2. This appeal is directed against the impugned judgment and order dated 13.7.2007 passed by the Allahabad High Court in Criminal Misc. Writ Petition No. 9308 of 2007.
3. Heard learned counsel for the parties and perused the record.
4. The son of the appellant was a Major in the Indian Army. His dead body was found on 23.8.2003 at Mathura Railway Station. The G.R.P, Mathura investigated the matter and gave a detailed report on 29.8.2003 stating that the death was due to an accident or suicide.
5. The Army officials at Mathura also held two Courts of Inquiry and both times submitted the report that the deceased Major S. Ravishankar had committed suicide at the Railway track at Mathura junction. The Court of Inquiry relied on the statement of the Sahayak (domestic servant) Pradeep Kumar who made a statement that deceased Major Ravishankar never looked cheerful; he used to sit on a chair in the verandah gazing at the roof with blank eyes and deeply involved in some thoughts and used to remain oblivious of the surroundings. The Court of Inquiry also relied on the deposition of the main eye-witness, gangman Roop Singh, who stated that Major Ravishankar was hit by a goods train that came from Delhi.
6. The appellant who is the father of Major Ravishankar alleged that in fact it was a case of murder and not suicide.

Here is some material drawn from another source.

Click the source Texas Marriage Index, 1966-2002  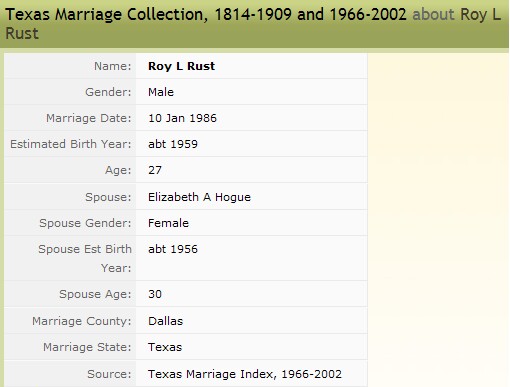click(x=245, y=374)
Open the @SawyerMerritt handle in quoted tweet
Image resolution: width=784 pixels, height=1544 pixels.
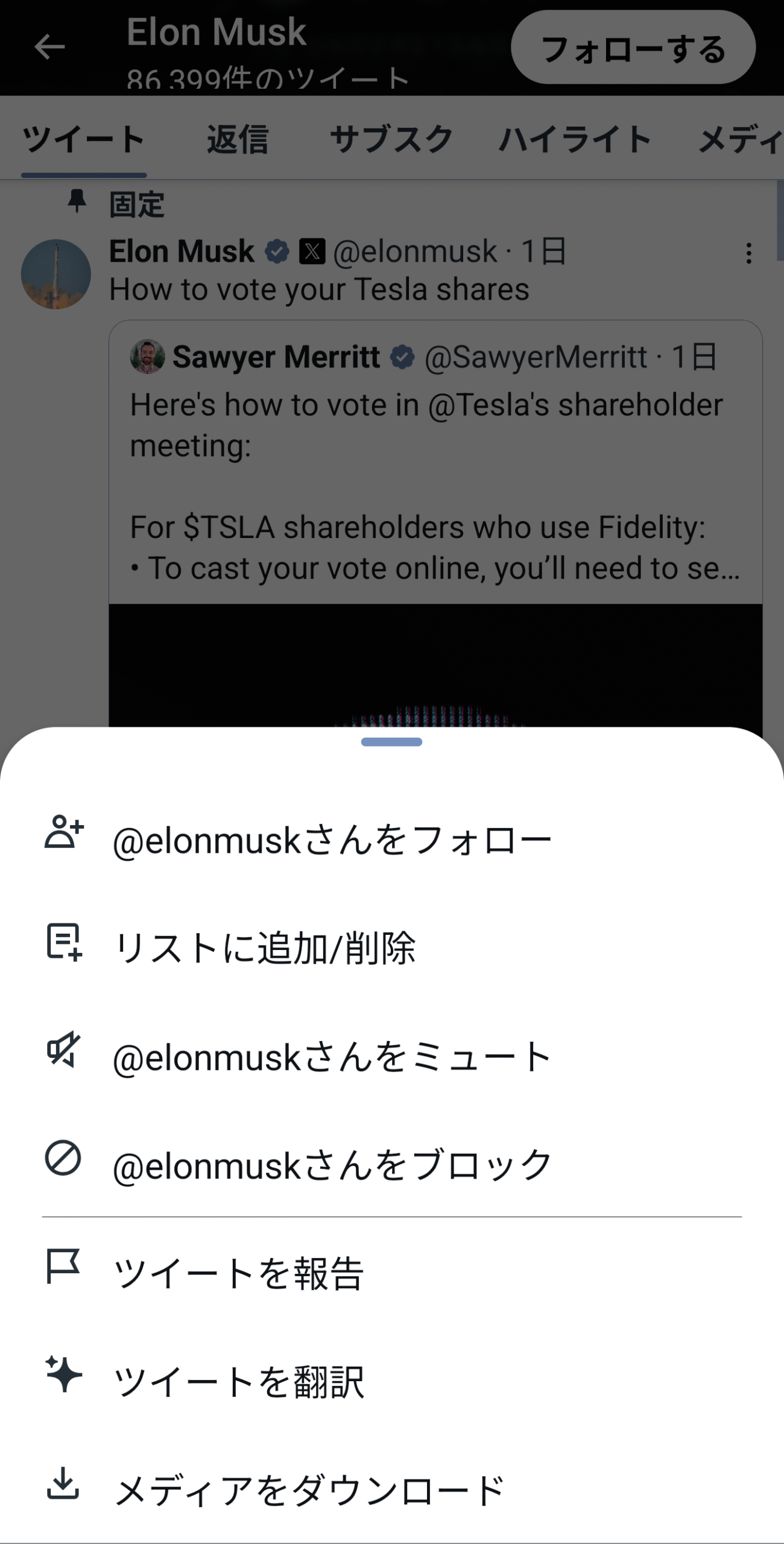click(x=536, y=357)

He alleged that in the Mathura unit of the Army there was rampant corruption about which Major Ravishankar came to know and he made oral complaints about it to his superiors and also to his father. According to the appellant, it was for this reason that his son was murdered.
7. The first Court of Inquiry was held by the Army which gave its report in September, 2003 stating that it was a case of suicide. The appellant was not satisfied with the findings of this Court of Inquiry and hence on 22.4.2004 he made a representation to the then Chief of the Army Staff, General N.C. Vij, as a result of which another Court of Inquiry was held. However, the second Court of Inquiry came to the same conclusion as that of the first inquiry namely, that it was a case of suicide.

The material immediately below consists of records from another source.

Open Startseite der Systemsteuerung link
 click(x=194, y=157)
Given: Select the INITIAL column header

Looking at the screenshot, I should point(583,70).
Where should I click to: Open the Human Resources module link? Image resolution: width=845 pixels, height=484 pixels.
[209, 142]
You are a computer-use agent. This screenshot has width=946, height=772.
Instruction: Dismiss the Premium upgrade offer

8. Aggrieved, a writ petition was filed in the High Court which was dismissed by the impugned judgment. Hence this appeal.
9. The petitioner (appellant herein) prayed in the writ petition that the matter be ordered to be investigated by the Central Bureau of Investigation (in short ‘CBI’). Since his prayer was rejected by the High Court, hence this appeal by way of special leave.

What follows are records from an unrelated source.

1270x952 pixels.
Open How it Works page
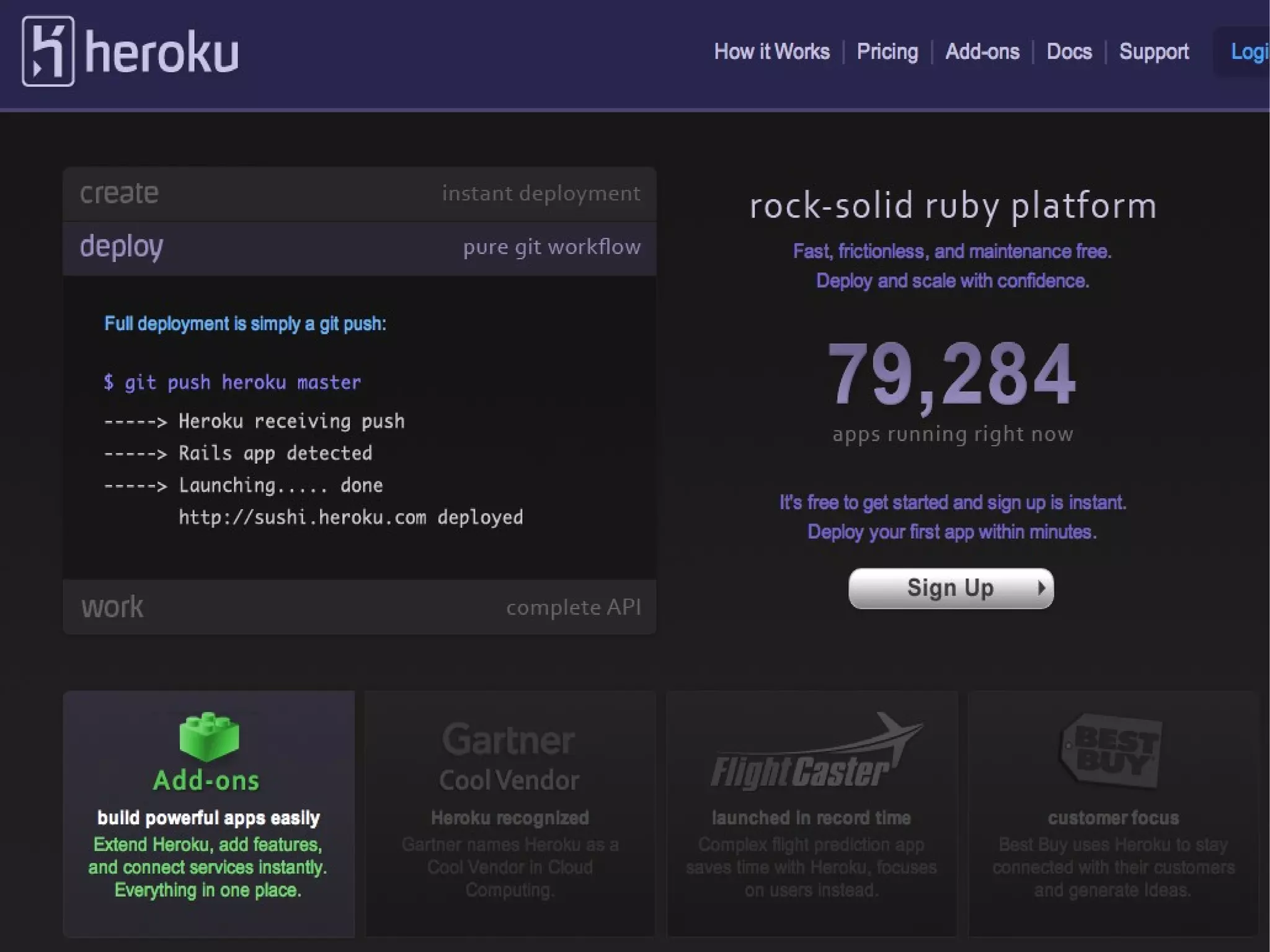tap(771, 51)
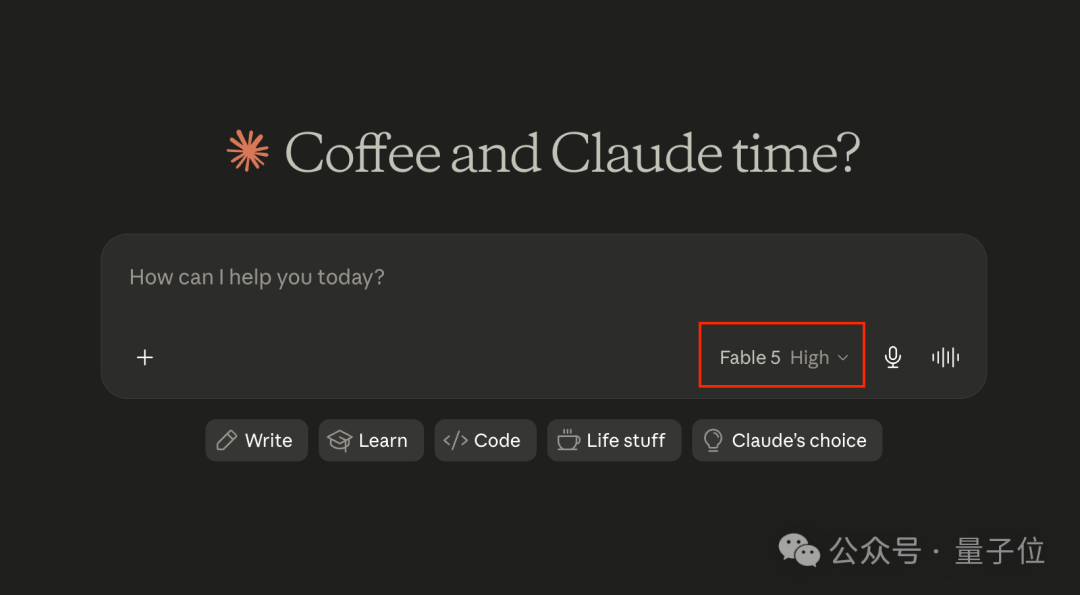The width and height of the screenshot is (1080, 595).
Task: Select the Learn suggestion chip
Action: coord(371,440)
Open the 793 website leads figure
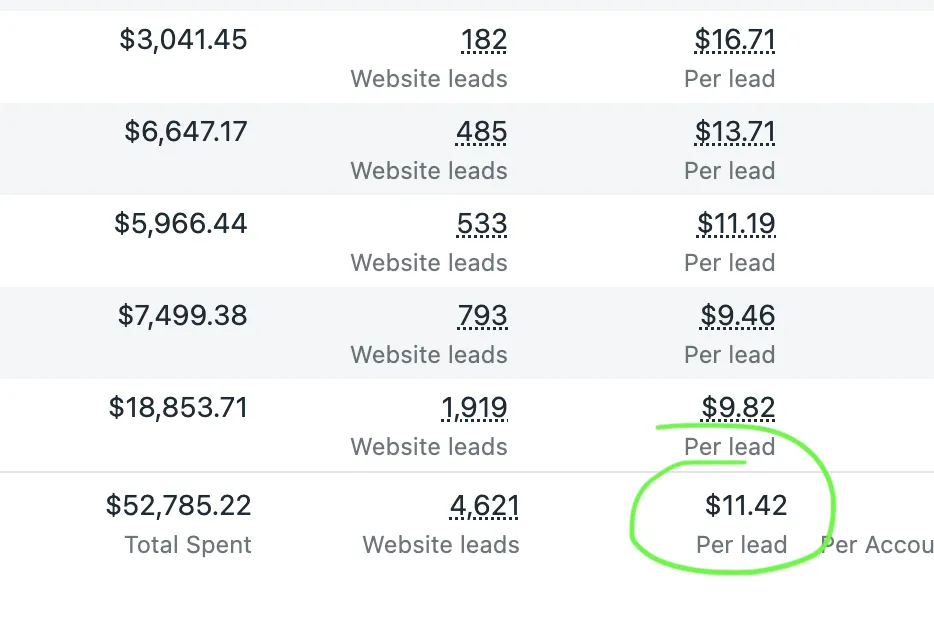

10. It has been held by this Court in CBI and another vs. Rajesh Gandhi and another, 1997 Cri.LJ 63 (vide para 8) that no one can insist that an offence be investigated by a particular agency. We fully agree with the view in the aforesaid decision. An aggrieved person can only claim that the offence he alleges be investigated properly, but he has no right to claim that it be investigated by any particular agency of his choice.
11. In this connection we would like to state that if a person has a grievance that the police station is not registering his FIR under Section 154, Cr.P.C., then he can approach the Superintendent of Police under Section 154(3), Cr.P.C. by an application in writing. Even if that does not yield any satisfactory result in the sense that either the FIR is still not registered, or that even after registering it no proper investigation is held, it is open to the aggrieved person to file an application under Section 156 (3), Cr.P.C. before the learned Magistrate concerned. If such an application under Section 156 (3) is filed before the Magistrate, the Magistrate can direct the FIR to be registered and also can direct a proper investigation to be made, in a case where, according to the aggrieved person, no proper investigation was made. The Magistrate can also under the same provision monitor the investigation to ensure a proper investigation.
12. Thus in Mohd. Yousuf vs. Smt. Afaq Jahan and Anr., JT 2006 (1) SC 10, this Court observed :
“The clear position therefore is that any Judicial Magistrate, before taking cognizance of the offence, can order investigation under Section 156(3) of the Code. If he does so, he is not to examine the complainant on oath because he was not taking cognizance of any offence therein. For the purpose of enabling the police to start investigation it is open to the Magistrate to direct the police to register an FIR. There is nothing illegal in doing so. After all registration of an FIR involves only the process of entering the substance of the information relating to the commission of the cognizable offence in a book kept by the officer-in-charge of the police station as indicated in Section 154 of the Code. Even if a Magistrate does not say in so many words while directing investigating under Section 156(3) of the Code that an FIR should be registered, it is the duty of the officer-in-charge of the police station to register the FIR regarding the cognizable offence disclosed by the complaint because that police officer could take further steps contemplated in Chapter XII of the Code only thereafter.”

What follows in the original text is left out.